The fossil was first studied by paleoentomologists Michael Engel and David Grimaldi, both of the American Museum of Natural History. Engel and Grimaldi's 2005 type description of the new genus and species was published in the journal American Museum Novitates. The genus name Myanmyrma was coined as a combination of the suffix "myrma" which is commonly used in ant genus names, and Myanmar, in recognition of the country of origin. The specific epithet gracilis was based from the Latin word "gracilis" meaning slender, a reference to the elongated nature of the legs and body. Myanmyrma is one of several ant genera described from Burmese amber the others being Burmomyrma, Haidomyrmex, Sphecomyrmodes, and Zigrasimecia.

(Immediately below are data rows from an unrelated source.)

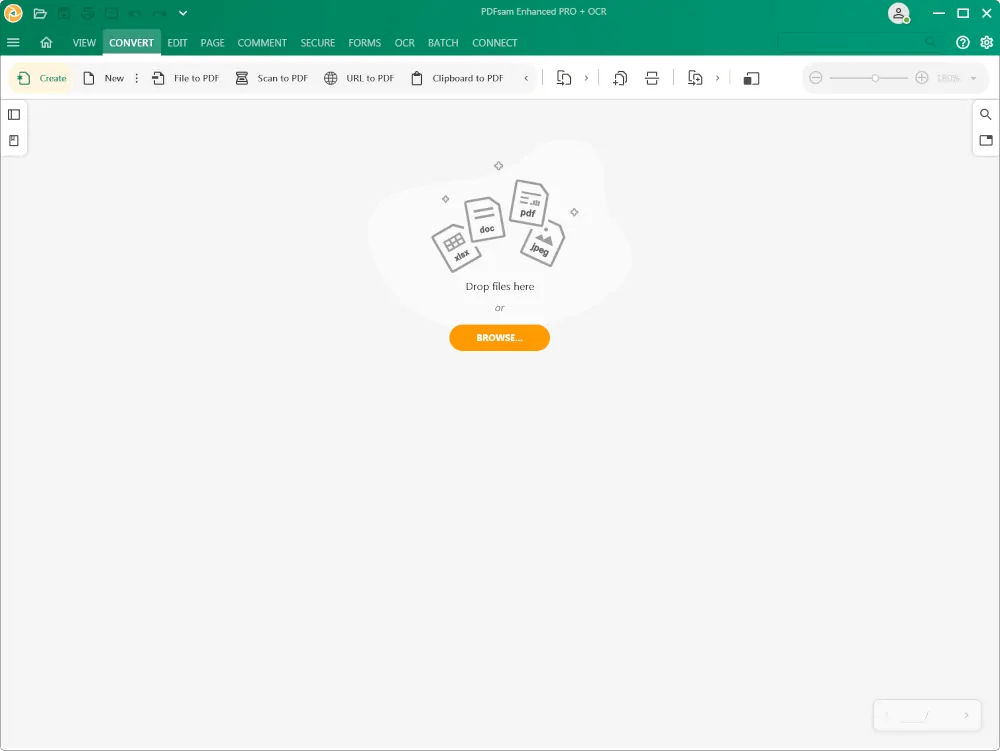Toggle the bookmarks panel on the left
The width and height of the screenshot is (1000, 751).
point(14,141)
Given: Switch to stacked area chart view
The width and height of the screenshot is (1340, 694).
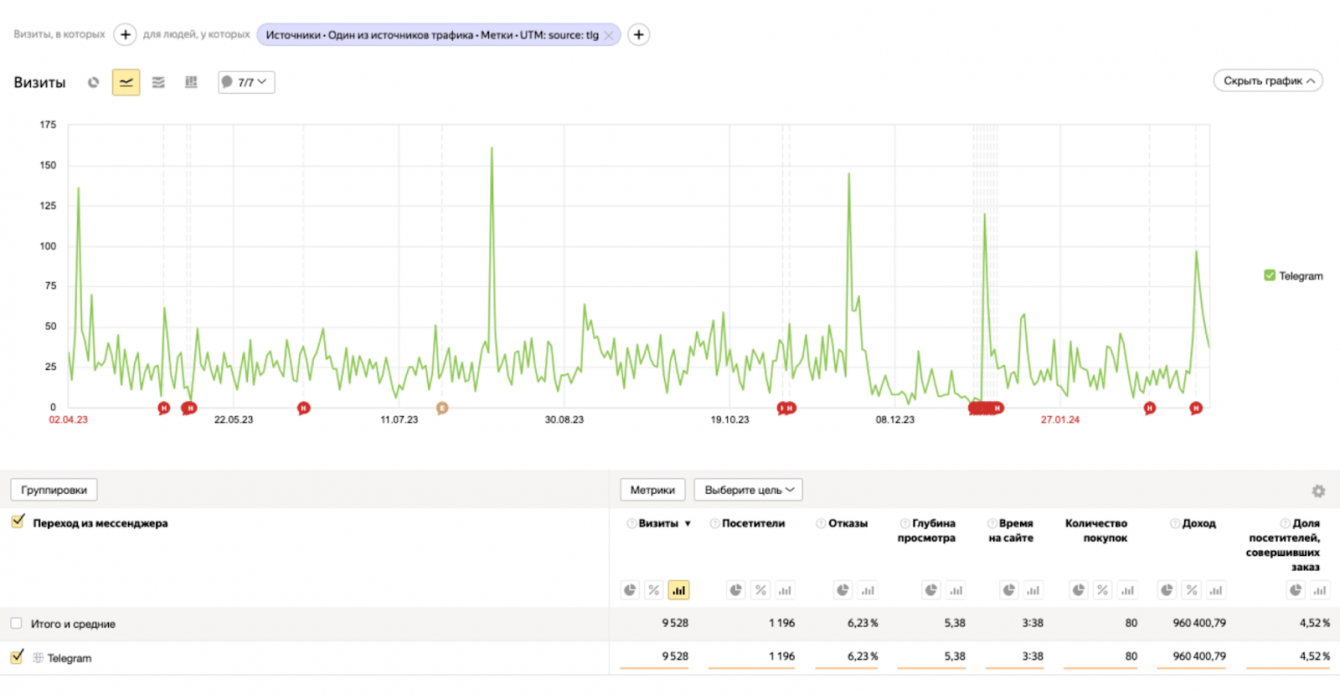Looking at the screenshot, I should [x=158, y=82].
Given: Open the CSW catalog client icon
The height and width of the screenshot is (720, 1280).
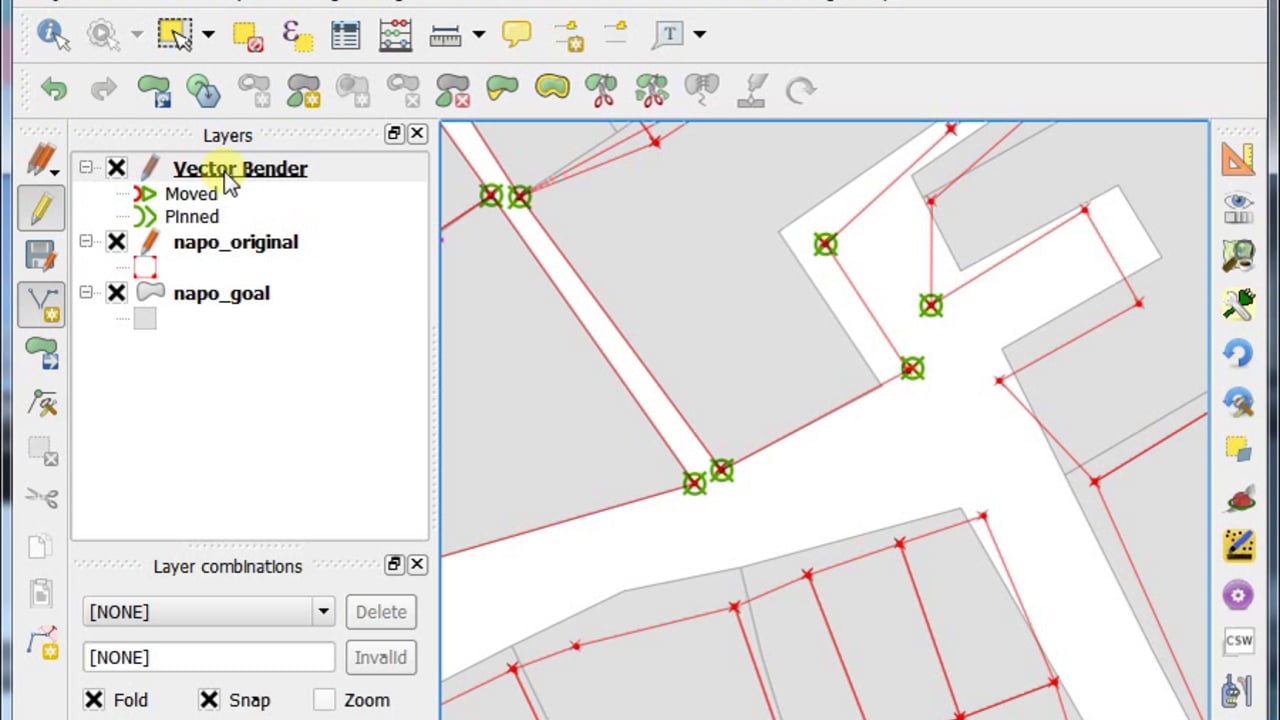Looking at the screenshot, I should click(x=1238, y=641).
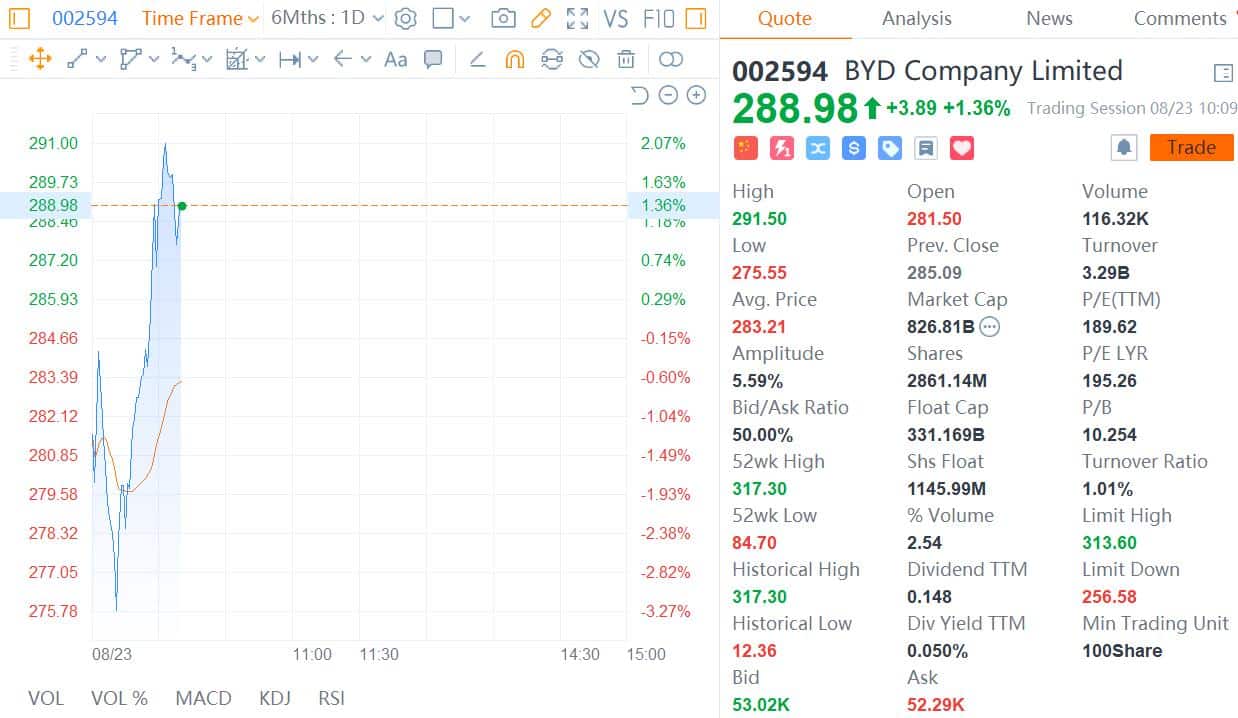Viewport: 1238px width, 718px height.
Task: Click the red heart watchlist icon
Action: [962, 148]
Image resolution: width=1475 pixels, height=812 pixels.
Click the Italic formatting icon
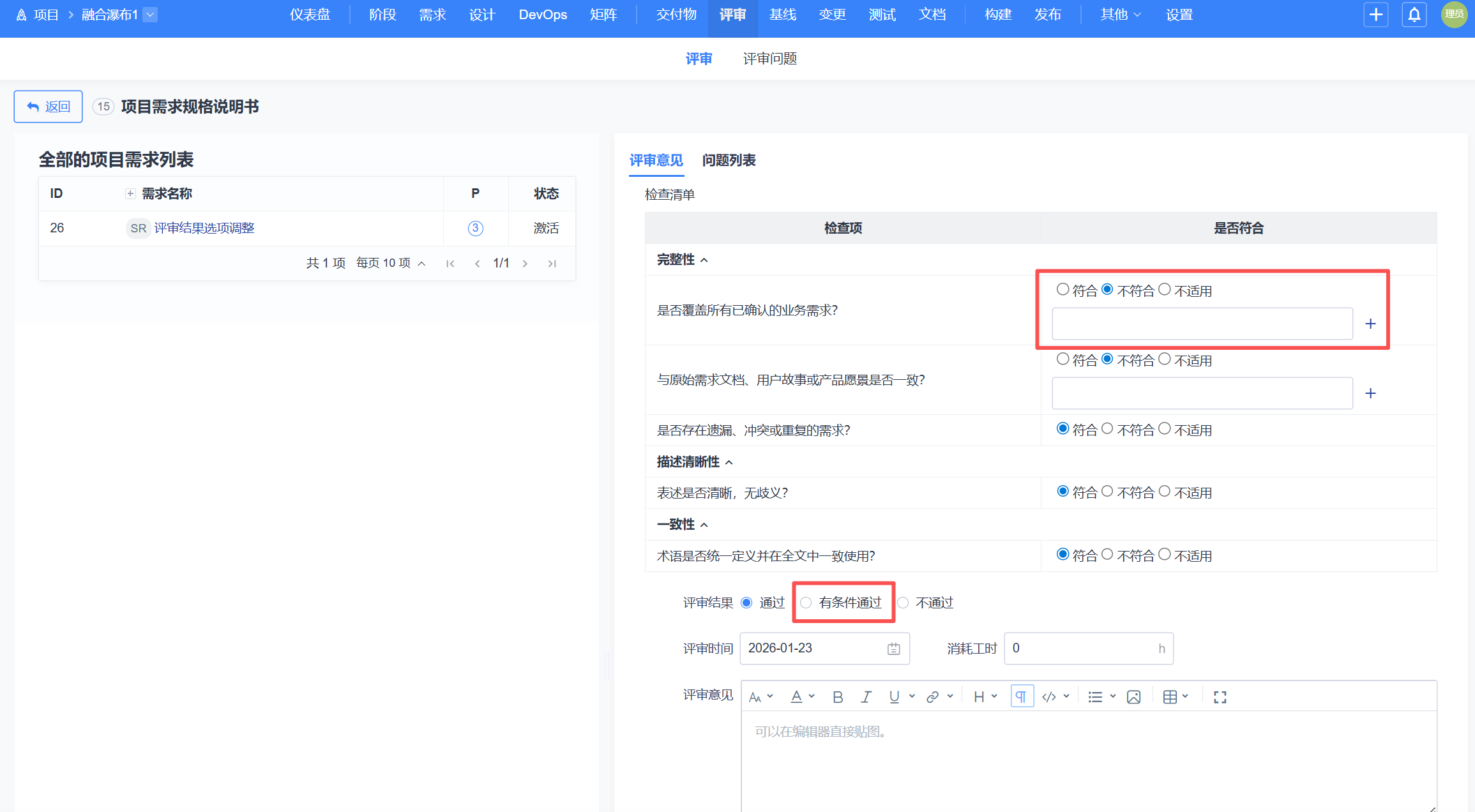pyautogui.click(x=866, y=697)
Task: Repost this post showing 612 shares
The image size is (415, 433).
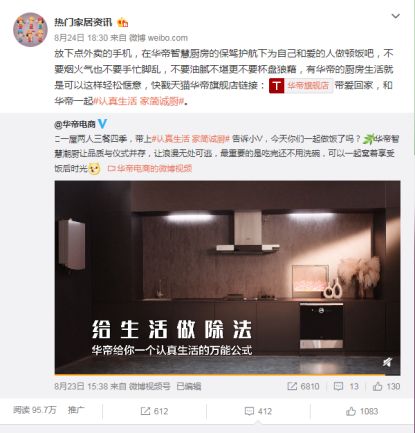Action: coord(154,411)
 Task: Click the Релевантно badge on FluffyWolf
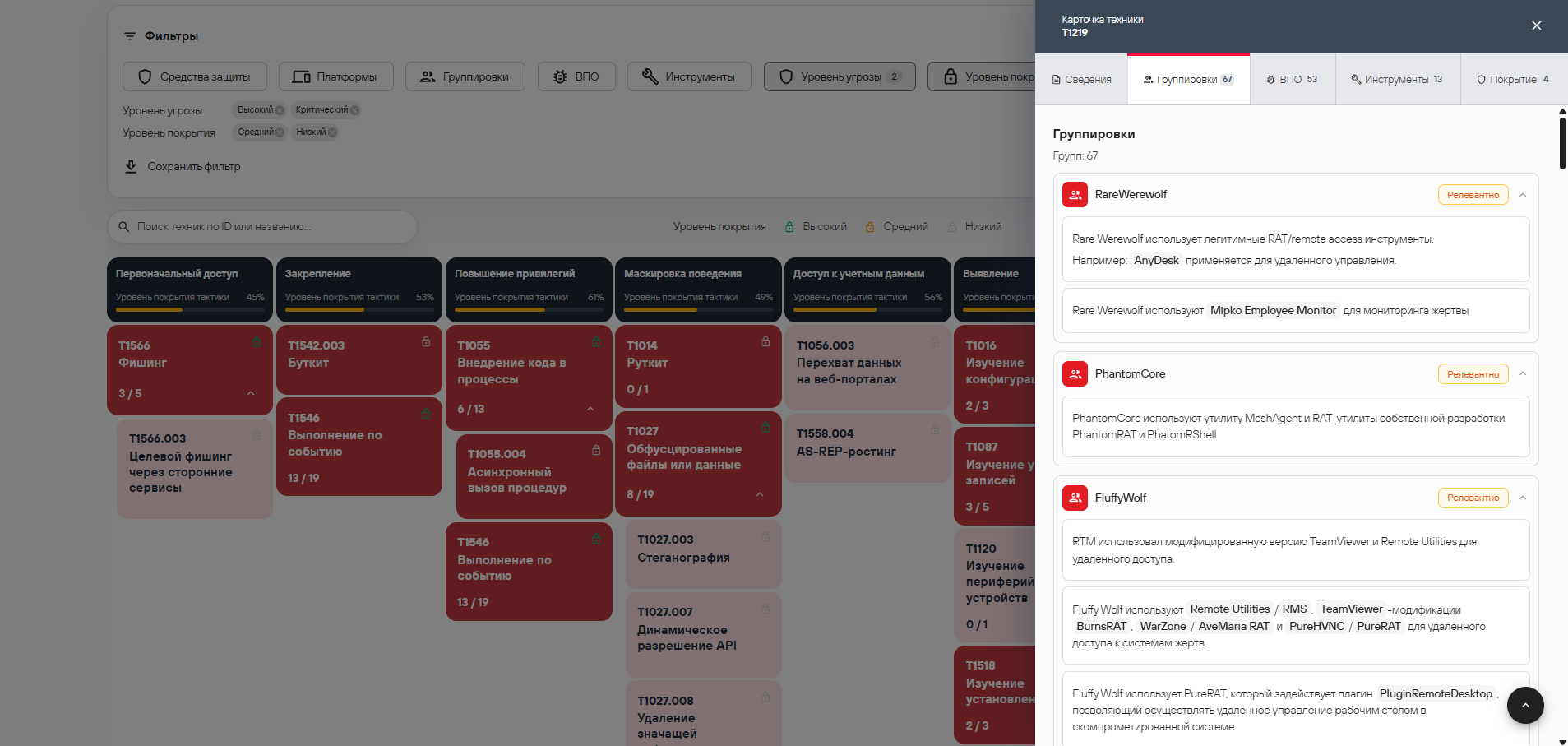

In the type description, Engel and Grimaldi described Myanmyrma as a poneriod genus based on the constriction of the metasoma, with a possible relationship to either Ponerinae or Myrmeciinae. The large body size and slender nature of the genus was likened to the extant genera Leptomyrmex and Oecophylla which are both arboreal. As such Engel and Grimaldi suggested a similar habitat for Myanmyrma. The myrmeciine affinities were suggested to be unlikely by Archibald, Cover and Moreau in a 2006 paper on fossils of that subfamily. The length of the scape is notably short, a feature seen only in the Cretaceous ant subfamily Sphecomyrminae and the ant family relatives in Armaniidae. The short scape was again noted as a puzzling feature that prevented subfamily placement by Ward in a 2007 paper on the phylogeny of ants.

==Description==
Myanmyrma has very long mandibles that near the same length as the head. Each mandible has only two large teeth, one blunt subapical, one sharp apical and the right mandible is notably longer than the left. The clypeus is modified with two large lobes, one on each genal margin and having about fourteen denticles. Occeli are not detectable on the holotype, but the presence of them was not ruled out due to the position of the specimen. The twelve segmented antennae are long, being approximately 7.2 mm, and have a notably short scape. The second flagellomere is elongated, a trait shared with other Cretaceous ants, possibly due to convergent evolution. The antennae sockets point the antenna nearly vertically off the head and there are several groups of spines on ridges and the frons. The metapleural gland has a small opening which shows on the mesosoma above the rear leg. The gaster is attached to the petiole with a narrow connection on the second metasomal segment, while the petiole is narrow and tall. A large sting is present and partly extended from the gaster tip. The pygidium has a fine covering of setae.